I published a new In the Frame piece at The Escapist this evening. With the passing of Christopher Plummer recently, and with the film celebrating its thirtieth anniversary this year, I thought it might be worth taking a look at Star Trek VI: The Undiscovered Country.

The Undiscovered Country was the last Star Trek film to focus on the entire cast of the original show. However, it is not an entirely celebratory farewell. Instead, it’s a movie that makes a valid and convincing argument for the need to move on, for characters like Kirk and Spock to get out of history’s way and to surrender the stage to Star Trek: The Next Generation.

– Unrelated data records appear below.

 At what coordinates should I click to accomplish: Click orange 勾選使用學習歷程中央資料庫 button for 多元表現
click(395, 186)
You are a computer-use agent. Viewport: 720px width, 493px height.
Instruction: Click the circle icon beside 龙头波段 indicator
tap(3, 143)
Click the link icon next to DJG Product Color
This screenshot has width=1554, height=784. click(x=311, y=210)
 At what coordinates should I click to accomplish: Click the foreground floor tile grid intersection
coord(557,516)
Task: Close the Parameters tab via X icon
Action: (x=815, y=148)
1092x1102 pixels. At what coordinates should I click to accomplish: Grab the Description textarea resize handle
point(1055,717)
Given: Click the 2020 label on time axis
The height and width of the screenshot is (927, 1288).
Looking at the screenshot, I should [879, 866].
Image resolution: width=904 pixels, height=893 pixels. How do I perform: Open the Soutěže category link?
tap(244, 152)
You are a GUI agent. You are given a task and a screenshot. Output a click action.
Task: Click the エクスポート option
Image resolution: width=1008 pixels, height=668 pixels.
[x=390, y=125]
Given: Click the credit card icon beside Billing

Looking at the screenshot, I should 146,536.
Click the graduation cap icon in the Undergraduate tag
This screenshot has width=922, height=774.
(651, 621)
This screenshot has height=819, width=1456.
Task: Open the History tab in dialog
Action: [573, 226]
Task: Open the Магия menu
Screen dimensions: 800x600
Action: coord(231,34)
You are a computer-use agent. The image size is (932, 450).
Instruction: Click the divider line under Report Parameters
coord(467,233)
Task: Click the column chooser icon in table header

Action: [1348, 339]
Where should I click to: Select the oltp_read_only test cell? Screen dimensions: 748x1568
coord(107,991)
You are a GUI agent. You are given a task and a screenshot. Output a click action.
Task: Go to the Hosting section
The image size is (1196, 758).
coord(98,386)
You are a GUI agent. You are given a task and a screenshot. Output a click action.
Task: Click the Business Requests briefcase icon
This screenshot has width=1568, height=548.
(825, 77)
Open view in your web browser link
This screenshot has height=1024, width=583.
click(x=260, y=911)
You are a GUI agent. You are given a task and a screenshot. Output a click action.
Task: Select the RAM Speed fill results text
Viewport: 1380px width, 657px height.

It’s an introspective (and occasionally even acerbic) rejection of nostalgia that is particularly hard to imagine today, particularly in the era of films like Star Wars: Episode IX – The Rise of Skywalker.

You can read the piece here, or click the picture below.

3 Responses

  1. The scene I always find the most is the one after Gorkon is assassinated and Kirk instantly signals the surrender of the Enterprise rather than mix it up with the Klingons over, what he presumes to be, a tragic misunderstanding of his crew as being responsible.

    It’s the first real indication we see from Kirk that, despite his obstinance and long-held prejudices, knows that this historic peace is much bigger than his ego or hurt feelings. He knows the moment is much larger than himself and does the unthinkable – surrenders his ship to the Klingons. Something that the old swashbuckling Kirk of yore would never entertain.

  2. Really good text. I do really like a lot your book about the movies from Nolan, I have even got a paperback one on Brazilian Amazon site. This is something I would really enjoy: a new book from you writing about the Star Trek movies 🙂 I have already suggested one to the movies from Michael Mann. And I would really love to see one published with your texts about Millennium (1996-99).